本の表紙には「満願」と大きく描かれているので、とても存在感があります。そして、「満願」というお話しかと思いきや、短編作品が6作品も入った短編集でした。

そのタイトルは「夜警」「死人宿」「柘榴」「万灯」「関守」そして最後に「満願」です。もちろん全てのお話を読みました。この本自体は330ページあるので、1作品50−60ページ程度でとても読みやすかったです。

どの作品も面白いというか、色々考えながら読むのが面白かったです。「夜警」は新米警察官の葬式から始まるという衝撃的な始まり方。なぜ死んだのか?なぜこうなってしまったのかがポイントになる作品でした。なんとなく警察はこんなことを感じながら仕事をしているのかな?と想像力を掻き立てられ、面白かったです。
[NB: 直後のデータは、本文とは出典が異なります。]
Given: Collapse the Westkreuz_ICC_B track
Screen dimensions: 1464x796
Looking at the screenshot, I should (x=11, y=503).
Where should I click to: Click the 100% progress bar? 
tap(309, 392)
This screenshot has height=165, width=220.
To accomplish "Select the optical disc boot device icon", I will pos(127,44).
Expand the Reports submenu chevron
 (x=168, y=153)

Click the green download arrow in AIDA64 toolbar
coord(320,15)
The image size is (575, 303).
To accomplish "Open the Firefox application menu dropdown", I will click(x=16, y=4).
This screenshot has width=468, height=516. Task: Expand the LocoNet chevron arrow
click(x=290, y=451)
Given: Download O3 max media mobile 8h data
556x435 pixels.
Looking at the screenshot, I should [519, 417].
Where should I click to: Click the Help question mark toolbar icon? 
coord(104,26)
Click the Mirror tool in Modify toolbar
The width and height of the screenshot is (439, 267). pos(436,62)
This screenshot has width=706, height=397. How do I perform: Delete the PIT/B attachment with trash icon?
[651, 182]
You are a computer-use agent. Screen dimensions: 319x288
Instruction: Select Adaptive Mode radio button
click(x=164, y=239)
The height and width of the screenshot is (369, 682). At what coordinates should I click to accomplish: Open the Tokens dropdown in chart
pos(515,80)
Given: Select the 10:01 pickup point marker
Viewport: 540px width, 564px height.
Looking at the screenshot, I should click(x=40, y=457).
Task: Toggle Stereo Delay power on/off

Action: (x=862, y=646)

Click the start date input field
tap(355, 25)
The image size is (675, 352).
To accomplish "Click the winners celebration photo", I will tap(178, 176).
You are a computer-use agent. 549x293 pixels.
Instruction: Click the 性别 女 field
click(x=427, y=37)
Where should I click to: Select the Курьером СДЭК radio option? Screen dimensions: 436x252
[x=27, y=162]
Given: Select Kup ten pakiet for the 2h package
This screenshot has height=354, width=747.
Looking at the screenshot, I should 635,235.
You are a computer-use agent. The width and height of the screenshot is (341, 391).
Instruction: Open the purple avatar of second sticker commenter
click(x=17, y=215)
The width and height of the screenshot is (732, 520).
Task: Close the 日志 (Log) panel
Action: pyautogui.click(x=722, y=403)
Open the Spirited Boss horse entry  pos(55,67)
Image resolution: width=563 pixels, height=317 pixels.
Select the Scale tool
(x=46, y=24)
「死人宿」はタイトルからしてインパクトがあります。内容は主人公の彼女が、人間関係を断ち切り、その主人公が彼女を探しに行った先が、その「死人宿」でした。そこで誰かが落とした「遺書」を見つけ、その「遺書」が誰のものなのか?推理する物語であり、2人の関係を修復するための物語です。これがまた奥が深くて面白かったです。細かい描写に、そういった意味があったのかと最後は驚きました。

「満願」というタイトルにもあるように、もちろん「満願」も面白かったのですが、ぼくが一番心に残ったというか、心が「ゾクゾク」した物語が、「関守」でした。

「関守」は週刊誌に記事を書くライターが主人公です。主人公は記事を書くときに、特定のテーマがある場合はそつなく書けるタイプ。しかし、自由におまかせの記事を依頼されると、何を書けば良いかわからず、ライターの先輩に相談します。

すると、その先輩が毎年のように、不可思議な事故が起きる峠の話をします。先輩はそのネタを1年以上放置して、まだ原稿にしていないというのです。主人公はそのネタを先輩からもらい、記事にすることを決意します。

この4年間で5人死んでいる峠。共通点もなく、どうやって記事にするか考えながら、事故現場近くのドライブインへ入ります。そこで出会ったお婆さんに取材をして、様々なことが繋がっていく展開が、衝撃的で面白い。本当に進むにつれて、「ゾクゾク」するのが自分でもわかりました。

「満願」は6作品もあるので、人によって好みが分かれるかもしれません。それもこの本の面白さではないかと思います。1冊で6種類の味。とてもお得な小説だと思います。殺人事件やミステリーが好きな人におすすめの本です。

今日も読んでくれて、ありがとう。